Moreover, the media industry has epitomized its homogenization of Latinxs with the “Latin look”—dark-hair and light, or olive, skin—which privileges those in higher strata and excludes most Latinxs. Positive representations of Latinx characters are often endowed with “respectability,” which means middle-class values, professional aspirations, strong family values, and adherence to hetero-cisgendered norms. These restrictions have been challenged along the way, most recently with Latinx-based shows like Gentefied, Vida (2018-2020), and On My Block (2018-). Among them, Gentefied (and its Latinx reception) stands out by criticizing commodified Latinidad and foregrounding working-class, LGBT+, and Black Latinxs.

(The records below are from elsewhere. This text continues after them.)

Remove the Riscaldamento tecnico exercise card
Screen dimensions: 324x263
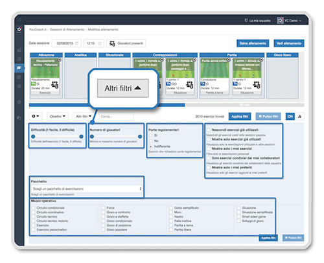[x=59, y=60]
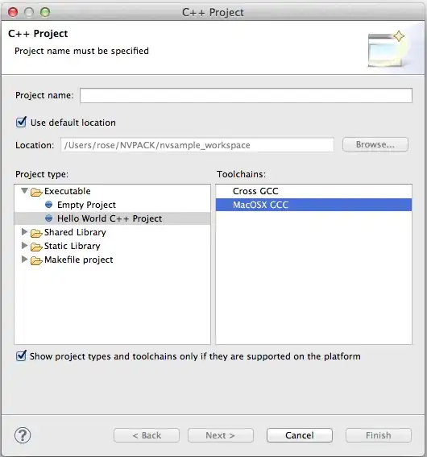427x457 pixels.
Task: Uncheck Use default location checkbox
Action: coord(21,122)
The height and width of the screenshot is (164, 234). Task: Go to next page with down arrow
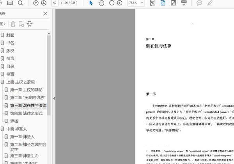[x=44, y=3]
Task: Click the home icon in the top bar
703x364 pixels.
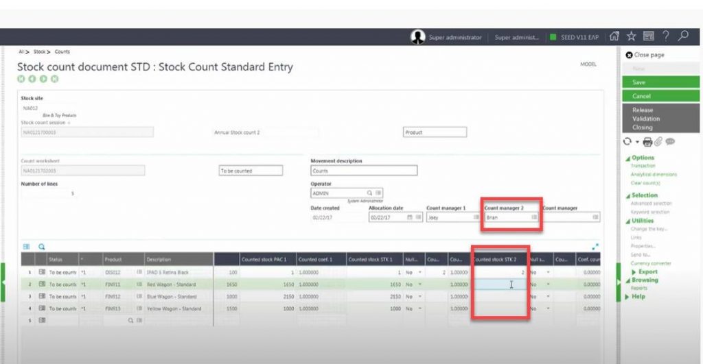Action: [614, 37]
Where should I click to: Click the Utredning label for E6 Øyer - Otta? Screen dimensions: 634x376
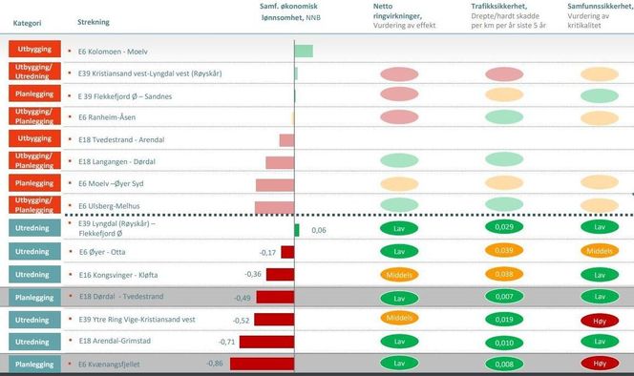tap(34, 252)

In the place of commodified Latinidad, Gentefied and its supporters offer expressions of marginal Latinidades, the literal and conceptual pluralization of “marginal Latinidad” (Goin 2016). This term was originally intended to conceptualize Afro-Latinxs' erasure in media. Here, we build on this framework to include the many Latinx identities left on the periphery of media visibility. Our use is also in agreement with many Latinx scholars’ preference for pluralized Latinidades (among other terms) over singular forms (Aparicio 2017, Castañeda 2020, Roque Ramírez 2007, Rúa and García 2007). This process of speaking in the plural is in keeping with Latinxs’ diversity, complexities, and transformations. It also builds on the concept of “Latinidad feminista,” which “transgresses historical representations of Latinas in U.S. cinema in offering Latina subjectivities that are hybrid, fluid, and complex” (Báez 2007, 109; Aparicio 2003).
If we seem to use a saturation of intellectual terms from Latinx scholarship, it is in large part because the notion of Latinidades is not only difficult to pin down but in constant flux; it is persistently debated over, reified, and reshaped. It is being pulled in different, sometimes opposite directions. For some authors, the debate over Latinidades is a major part of Latinidades (Aparicio 1999b, 10).
For our purposes, we offer marginal Latinidades as a set of interpretative strategies through which to make sense of media objects. It is also a set of frameworks through which to analyze media objects and examine the interplay between media interpretation and media-making by marginal Latinxs. What follows is our analysis of Gentefied, which is informed by its reception by Latinxs, its production practices, the history of Latinx and U.S. media, and our own lived-experience as a working-class Latina and Latino (Salvadorian and Dominican, respectively).